В 1920 году мы с Афанасием учились писать и читать на курсах ликбеза.
«Какая красивая пара», – любовались на нас в деревне. В 1923 году поженились, через год родилась Мария, потом ещё две девки. «Девки-то хорошо, но я жду помощника», – говорил Афанасий. В 1930 году родила ему сына, на седьмом небе от радости был.
Колхоз в 1930 году получил трактор. У нас будто крылья выросли. Мы шли на колхозные поля с красными флагами и песнями революционными, а нам колчаковцы-единоличники кричали непотребные слова: мол, голодранцы, голожопые. В нашей деревне Тюленёво есть братская могила, в которой лежат защитники советской власти. И теперь миру нет. Кто на кого жаловался, кто на кого доносил, мы не знаем. То в одной, то в другой деревне забирали хороших мужиков – активистов советской власти. Единоличники со старыми кулацкими корнями боролись остервенело. То клуню подожгут с готовыми просушенными снопами. То «петуха» пустят по колхозному полю. Спасать колхозное добро не успевали. Вроде, все свои, все деревенские, а сколько же в них зла, ненависти. Получали они директивы из центра, и, ухмыляясь в бороду, вредили, поджигали, душили колхозных активистов, защищавших колхозное добро. Тёмные дела вершили тайно. Хоть гражданская война давно закончилась, но вражда не кончалась, белые затаились. Сбегаются колхозники к горящему овину. Опять «беляки» подожгли. Знают вредителей, но поди разберись, докажи – не вычислишь! Хитрые и коварные, они научились «сдавать» хороших деревенских мужиков как врагов народа.

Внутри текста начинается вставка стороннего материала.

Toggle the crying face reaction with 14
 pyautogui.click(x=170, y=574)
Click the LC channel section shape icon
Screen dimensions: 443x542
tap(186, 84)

Моего любимого забрали в 1937-м. В деревне никто не верил, что Афанасий – враг, что вредил колхозу. А уж мне ли не знать его честность и преданность советской власти. Кристально чистая душа его кому-то претила. По доносу забрали, спешно. Меня жалели, семью оберегали, спасибо, я на деревенских, односельчан не в обиде. Все знакомые, родственники, женщины деревень Борчаниново, Тюленёво радовались и плакали, когда в 1954 году Афанасия реабилитировали. Посмертно.